The final part (which is actually done first) is having to rewrite the IL code to replace any unsupported functions with ones that are. Thankfully, there is only one case of that so far: StrongBox<T>(), which exists in .NET 4 (and is used by LambdaExpression.CompileToMethod()) but does not exist in .NET 3.5. The paramaterless constructor call gets replaced by passing null to the constructor that takes an initial value, which is all the paramaterless one does. This is actually pretty straightforward:

strongbox_ctor_v2 = clr.GetClrType(StrongBox).MakeGenericType(Array[object]).GetConstructor((Array[object],))
strongbox_ctor_v4 = clr.GetClrType(StrongBox).MakeGenericType(Array[object]).GetConstructor(Type.EmptyTypes)

method = dcc.Methods[0]
il = method.Body.GetILProcessor()
instr = method.Body.Instructions[4] # This is specific to my use; YMMV
il.InsertBefore(instr, il.Create(OpCodes.Ldnull))
il.Replace(instr, 
    il.Create(OpCodes.Newobj, 
        method.Module.Import(strongbox_ctor_v2)))
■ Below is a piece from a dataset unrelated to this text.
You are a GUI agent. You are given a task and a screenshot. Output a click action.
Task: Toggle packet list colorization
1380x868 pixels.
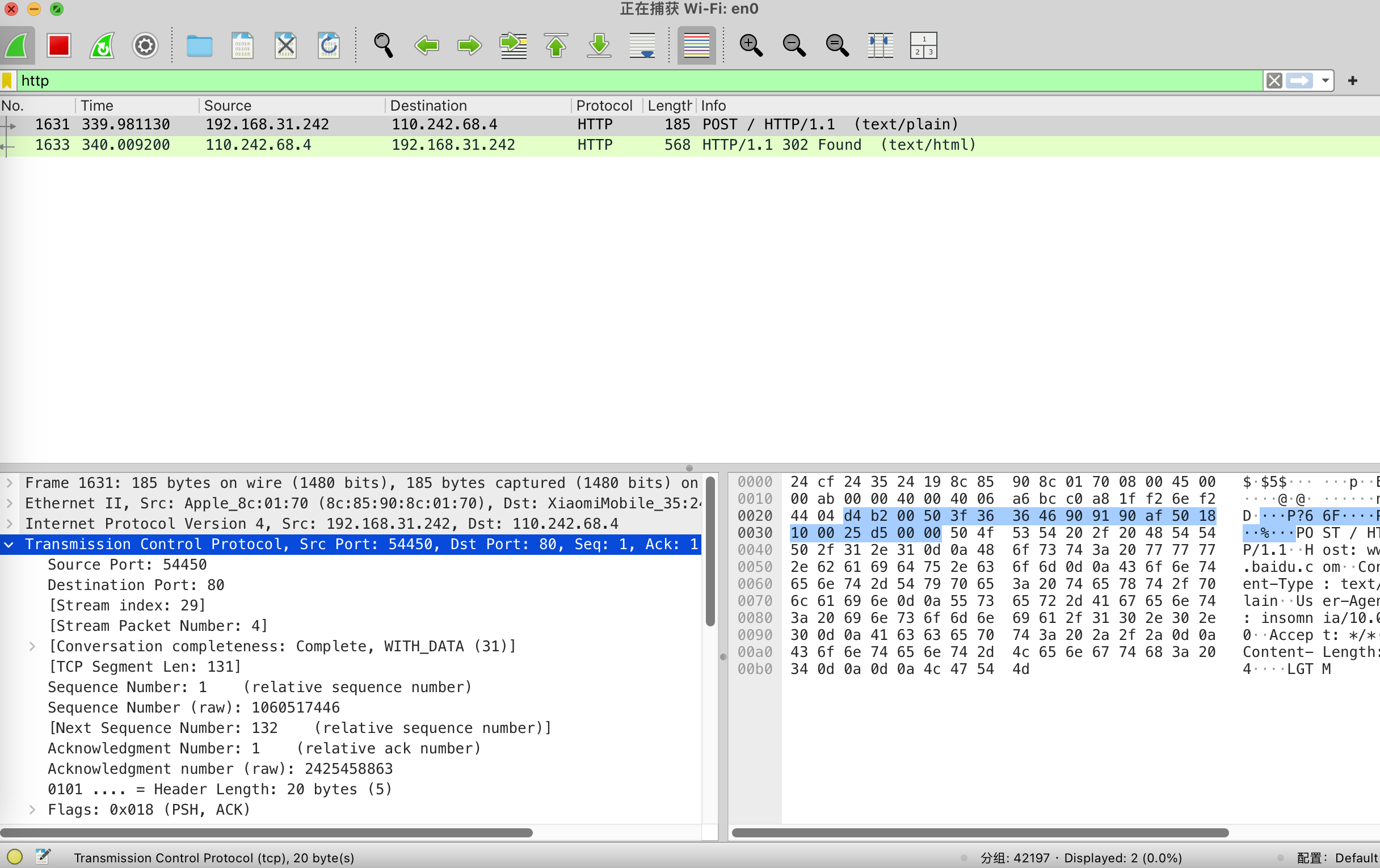pyautogui.click(x=696, y=45)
There is one caveat here: because of how assembly references work, the IL rewriting should be done before the reference versions are changed, so that there are no stray references to 4.0 assemblies.

Next Steps

This is all just a proof of concept; there’s a few more things to do to make it usable. For example, it needs to be able to look at a set of references and work out which types moved where based on that (this is really important for Windows 8, which moved everything, it seems). Still, the approach seems promising; hopefully there aren’t anymore landmines to deal with.